[Task statement]:
Reproduce every one of the rows below word for word, keeping each line as it appears, and leave out the pictures.

········

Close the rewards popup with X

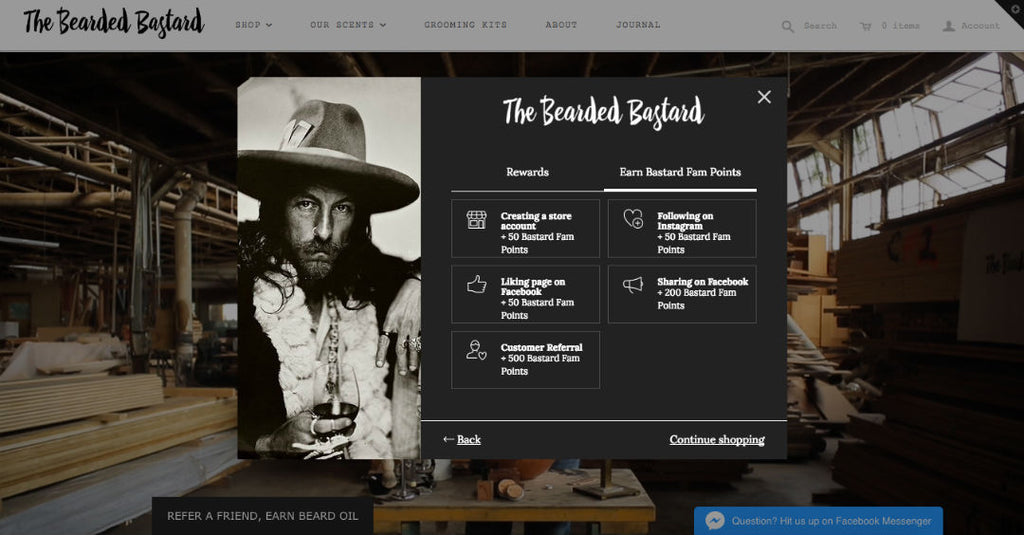764,97
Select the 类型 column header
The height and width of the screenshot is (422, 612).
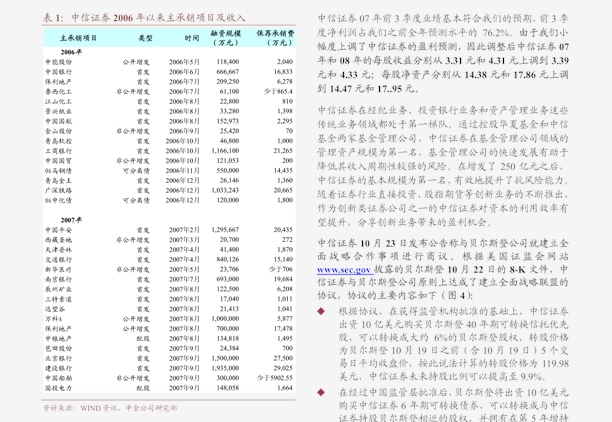[x=144, y=38]
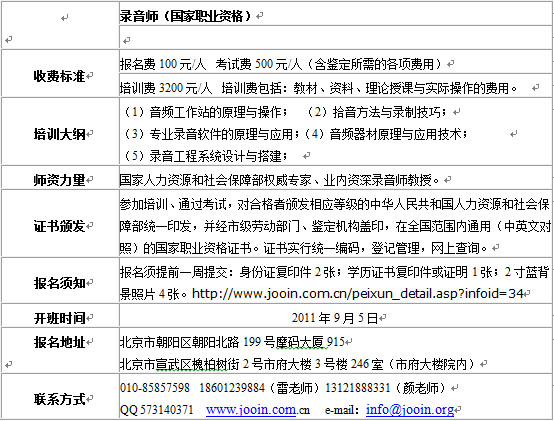Image resolution: width=554 pixels, height=421 pixels.
Task: Click the 培训费 3200元/人 line
Action: [318, 88]
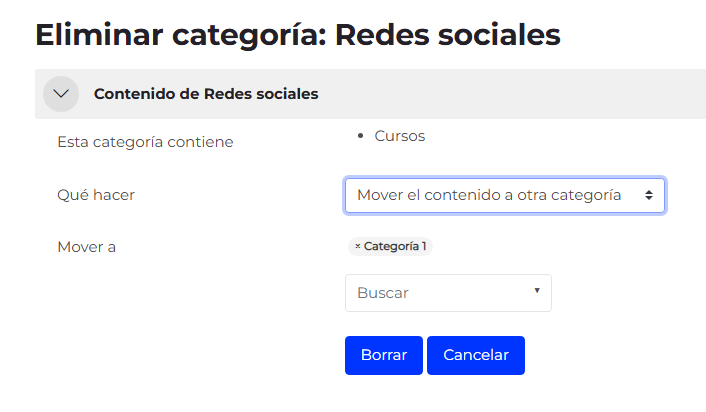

········

[Response for this exercise]:
Close the rewards popup with X

764,97
Select the 类型 column header
The height and width of the screenshot is (422, 612).
[x=144, y=38]
Image resolution: width=554 pixels, height=421 pixels.
Task: Click the 培训费 3200元/人 line
Action: [318, 88]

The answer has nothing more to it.